In 2011, Shek participated in the World Championships in Tokyo, Japan, where he qualified fourth with an average score of 16.237 into the vault final – the first time ever for a Hong Kong gymnast to qualify into an event final at World Championships level. He came seventh in the final, having taken a big step forward on his first vault, with an average score of 15.950.

Shek qualified to the 2012 Summer Olympics in London, the United Kingdom via the Olympic Test Event in January that year. There, he finished 12th in the all-around qualification with a score of 86.482. This was the first time for Hong Kong to qualify two gymnasts, Shek and teammate Angel Wong to artistic gymnastics competition at the Olympic Games. The Olympics, however, proved to be a disappointing one to him. A fall on his first vault during qualification prevents Shek from advancing into the vault final, his strongest event.

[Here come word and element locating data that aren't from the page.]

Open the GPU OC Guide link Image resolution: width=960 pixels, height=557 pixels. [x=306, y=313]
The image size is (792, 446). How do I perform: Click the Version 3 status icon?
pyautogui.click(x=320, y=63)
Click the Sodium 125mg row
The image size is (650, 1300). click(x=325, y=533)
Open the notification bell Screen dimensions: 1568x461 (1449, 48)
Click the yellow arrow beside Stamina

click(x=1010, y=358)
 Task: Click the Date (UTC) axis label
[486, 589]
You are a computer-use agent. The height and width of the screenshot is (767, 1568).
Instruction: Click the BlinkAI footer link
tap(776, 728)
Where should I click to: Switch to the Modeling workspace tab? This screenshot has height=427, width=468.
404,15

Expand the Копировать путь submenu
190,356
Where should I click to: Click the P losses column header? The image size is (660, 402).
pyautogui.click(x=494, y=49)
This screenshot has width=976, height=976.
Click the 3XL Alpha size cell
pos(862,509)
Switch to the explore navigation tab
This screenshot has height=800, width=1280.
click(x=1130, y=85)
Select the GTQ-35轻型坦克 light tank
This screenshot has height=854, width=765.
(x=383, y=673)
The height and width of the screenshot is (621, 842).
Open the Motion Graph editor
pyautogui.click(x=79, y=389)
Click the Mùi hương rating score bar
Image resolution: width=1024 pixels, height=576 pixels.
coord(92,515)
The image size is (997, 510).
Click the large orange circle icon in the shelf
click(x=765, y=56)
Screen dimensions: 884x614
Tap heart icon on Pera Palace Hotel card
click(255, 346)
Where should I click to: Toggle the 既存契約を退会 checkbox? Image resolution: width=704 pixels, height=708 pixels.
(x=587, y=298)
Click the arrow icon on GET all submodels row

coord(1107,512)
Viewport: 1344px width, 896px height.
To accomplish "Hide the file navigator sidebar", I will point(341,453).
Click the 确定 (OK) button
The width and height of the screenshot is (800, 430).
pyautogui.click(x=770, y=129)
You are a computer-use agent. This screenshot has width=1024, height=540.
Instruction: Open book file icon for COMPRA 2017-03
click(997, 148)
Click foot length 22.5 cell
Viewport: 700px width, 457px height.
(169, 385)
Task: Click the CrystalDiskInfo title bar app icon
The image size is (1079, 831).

Despite consideration of retiring from elite gymnastics, Shek continued his training after the disappointment at the London Olympics. In 2014, Shek participated in the Asian Games held in Incheon, South Korea, in which he had a surprising victory over the reigning Olympic Champion, World Champion and Asian Games champion in vault, Yang Hak-seon by a narrow margin of 0.016 points. Shek also made history by being the first gymnast from Hong Kong to win a medal in an artistic gymnastics event at the Asian Games. Just two weeks after the Asian Games, Shek took part in the 2014 World Artistic Gymnastics Championships in Nanning, China, where he came sixth in the vault final with an average score of 14.999.

In 2015, Shek competed at the World Championships held in Glasgow, the United Kingdom, where he came 36th in the individual all-around qualification and 10th in vault, being the second reserve of the vault final.

In 2018, Shek participated in the 2018 Asian Games held in Jakarta, Indonesia, where he won the gold medal in the men's vault.